* [EXERCISE REQUIREMENTS] From the entries that follow, extract each line holding the string "sidebar".

--- PROVIDED DATA Enclosed Below ---

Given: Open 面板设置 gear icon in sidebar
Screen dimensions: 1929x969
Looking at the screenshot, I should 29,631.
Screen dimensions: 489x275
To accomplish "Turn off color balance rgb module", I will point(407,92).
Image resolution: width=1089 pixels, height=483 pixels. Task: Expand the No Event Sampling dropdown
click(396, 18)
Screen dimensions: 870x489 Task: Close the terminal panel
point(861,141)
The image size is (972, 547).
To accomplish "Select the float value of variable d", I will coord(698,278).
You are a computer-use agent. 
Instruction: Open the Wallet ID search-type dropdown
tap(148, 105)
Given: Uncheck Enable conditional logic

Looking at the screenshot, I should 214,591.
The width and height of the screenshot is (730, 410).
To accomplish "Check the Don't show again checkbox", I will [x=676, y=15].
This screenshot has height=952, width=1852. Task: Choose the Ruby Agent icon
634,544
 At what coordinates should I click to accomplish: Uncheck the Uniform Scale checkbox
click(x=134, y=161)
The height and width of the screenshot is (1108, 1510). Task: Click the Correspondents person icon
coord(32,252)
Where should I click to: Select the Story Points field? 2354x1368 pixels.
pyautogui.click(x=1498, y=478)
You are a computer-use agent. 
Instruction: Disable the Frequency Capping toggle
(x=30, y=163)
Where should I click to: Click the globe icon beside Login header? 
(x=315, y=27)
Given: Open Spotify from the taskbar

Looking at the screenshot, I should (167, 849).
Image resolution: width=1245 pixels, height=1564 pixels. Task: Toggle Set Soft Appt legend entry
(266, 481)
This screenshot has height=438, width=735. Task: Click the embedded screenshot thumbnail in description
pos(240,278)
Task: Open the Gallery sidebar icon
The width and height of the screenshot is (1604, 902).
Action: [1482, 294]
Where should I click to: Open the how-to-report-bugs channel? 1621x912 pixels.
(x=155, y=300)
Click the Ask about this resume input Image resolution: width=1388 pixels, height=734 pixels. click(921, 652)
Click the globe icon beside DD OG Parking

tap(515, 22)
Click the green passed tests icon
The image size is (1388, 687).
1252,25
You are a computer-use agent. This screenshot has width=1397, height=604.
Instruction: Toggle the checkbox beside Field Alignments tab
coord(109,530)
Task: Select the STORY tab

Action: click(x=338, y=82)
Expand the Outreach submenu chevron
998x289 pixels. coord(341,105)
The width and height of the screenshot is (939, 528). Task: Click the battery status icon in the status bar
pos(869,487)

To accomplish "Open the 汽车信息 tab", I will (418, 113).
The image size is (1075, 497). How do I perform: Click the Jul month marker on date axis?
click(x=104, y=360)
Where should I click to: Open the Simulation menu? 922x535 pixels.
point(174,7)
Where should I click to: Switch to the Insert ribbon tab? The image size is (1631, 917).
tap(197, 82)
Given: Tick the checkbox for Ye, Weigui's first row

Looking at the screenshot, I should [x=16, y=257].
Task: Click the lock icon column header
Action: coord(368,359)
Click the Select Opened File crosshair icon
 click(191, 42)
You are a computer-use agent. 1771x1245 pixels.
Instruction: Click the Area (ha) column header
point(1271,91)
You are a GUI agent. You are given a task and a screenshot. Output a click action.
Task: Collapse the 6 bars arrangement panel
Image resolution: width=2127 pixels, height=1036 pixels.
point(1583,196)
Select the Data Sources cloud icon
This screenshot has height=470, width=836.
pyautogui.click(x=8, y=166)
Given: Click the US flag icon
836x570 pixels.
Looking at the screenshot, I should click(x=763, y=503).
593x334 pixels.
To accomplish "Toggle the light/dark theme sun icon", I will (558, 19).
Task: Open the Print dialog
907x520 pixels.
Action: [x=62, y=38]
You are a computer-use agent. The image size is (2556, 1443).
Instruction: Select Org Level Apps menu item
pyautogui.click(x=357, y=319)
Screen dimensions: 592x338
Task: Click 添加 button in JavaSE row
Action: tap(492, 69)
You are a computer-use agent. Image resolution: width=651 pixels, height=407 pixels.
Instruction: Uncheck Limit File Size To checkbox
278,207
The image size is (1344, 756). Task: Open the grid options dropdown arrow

--- End of Enclosed PROVIDED DATA ---

* [RESPONSE TO THE EXERCISE]
Given: Open 面板设置 gear icon in sidebar
Task: Open the Gallery sidebar icon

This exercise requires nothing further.